## start SELECTED PASSAGE

Archived design discussions¶
For future reference, this document lists a few elements that led to the current choice of technology, stack, ...
Front-end development¶
Two approaches are possible for frontend development:
- All pages are rendered through Django templates, with some dynamic JS code for some pages
- Django only serves the API, all pages are rendered in the browser in JS
Django templates¶
With this approach, a user’s request to https://www.polytechnique.org/ is handled as follows:
- The Django server receives the request
- It finds the correct
View
through its routing rules - The
View
builds a context, chooses the HTML template, and provides both to the template rendering engine - Django sends back the rendered HTML template to the browser
- The browser parses the HTML and presents
If the page is dynamic (e.g search, profile):
- The browser loads the related Javascript files
- The JS stack generates a HTML DOM section based on its state and (optional) API queries
- When the user provides input, the JS stack queries the API
- Based on the new data, the JS stack updates the DOM, triggering a HTML re-render
- Pros
- Closer to plat/al 1 design
- Easy to write a simple page
- The first page loads faster
- Cons
- Complex handling of mixups between Django HTML templates and React HTML templates
- Behavior of the pages is split between two codebases
- Each page loads the whole skeleton
React.js rendering¶
With this approach, a user hitting https://www.polytechnique.org/ receives a simple HTML document that:
- Declares where version-specific JS/CSS/... files should be loaded
- Declares where the API is located
- Starts rendering the DOM through React.js
In details, the request is handled as follows:
- The Django (or Express) server receives the request
- It generates a static HTML page, including the related JS/CSS files and the URL to the API
- The browser parses this HTML page, and loads the JS/CSS
- The JS app sends a few queries to the API to fetch more information (e.g the user’s data)

## end SELECTED PASSAGE

SET TASK 1
In the design discussion, what is listed as a drawback of the Django templates approach concerning where the behavior of the pages lives?
SET TASK 2
Write the next part of the design discussion, starting after its final line about the JS app fetching the user's data.
The items after this text come from a separate source.

## start DATA SHOWN

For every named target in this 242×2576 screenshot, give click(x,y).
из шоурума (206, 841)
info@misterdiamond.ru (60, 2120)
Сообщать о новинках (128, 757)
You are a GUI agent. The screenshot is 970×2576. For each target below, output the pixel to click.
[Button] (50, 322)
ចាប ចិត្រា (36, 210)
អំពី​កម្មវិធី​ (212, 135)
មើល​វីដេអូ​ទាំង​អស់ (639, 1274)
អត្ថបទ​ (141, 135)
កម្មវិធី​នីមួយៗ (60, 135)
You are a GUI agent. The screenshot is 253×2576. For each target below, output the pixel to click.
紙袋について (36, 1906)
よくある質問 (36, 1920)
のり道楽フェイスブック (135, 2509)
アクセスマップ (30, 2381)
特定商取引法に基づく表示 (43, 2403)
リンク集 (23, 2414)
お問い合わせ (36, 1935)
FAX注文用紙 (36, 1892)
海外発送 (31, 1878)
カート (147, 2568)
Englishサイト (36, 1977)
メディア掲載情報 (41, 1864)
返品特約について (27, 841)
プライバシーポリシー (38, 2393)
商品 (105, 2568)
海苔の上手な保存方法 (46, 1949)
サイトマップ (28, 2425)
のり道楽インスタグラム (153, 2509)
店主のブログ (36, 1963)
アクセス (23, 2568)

## end DATA SHOWN

RIGHT ANSWER 1
The behavior of the pages is split between two codebases.

RIGHT ANSWER 2
- The JS app updates the DOM, triggering a HTML re-render
- When the user provides input, the JS app reacts by querying the API for the requested data
- Based on that new data, the JS app updates the DOM again, triggering another HTML rendering.
On subsequent pages, only new data is loaded; the whole codebase was loaded along the first page.
- Pros
- Clean split of roles: Django provides the data, React provides the UI
- A single codebase for the whole UI
- Pages feel more dynamic
- Comes with great browser-based testing tools
- Rate-limiting searches is easier, since it’s a single entrypoint in the API
- Cons
- Unusual paradigm and language
- Adding a new page might be more complex (to be confirmed)
- The whole app must load before the user sees anything (can be avoided with e.g http://skitjs.com)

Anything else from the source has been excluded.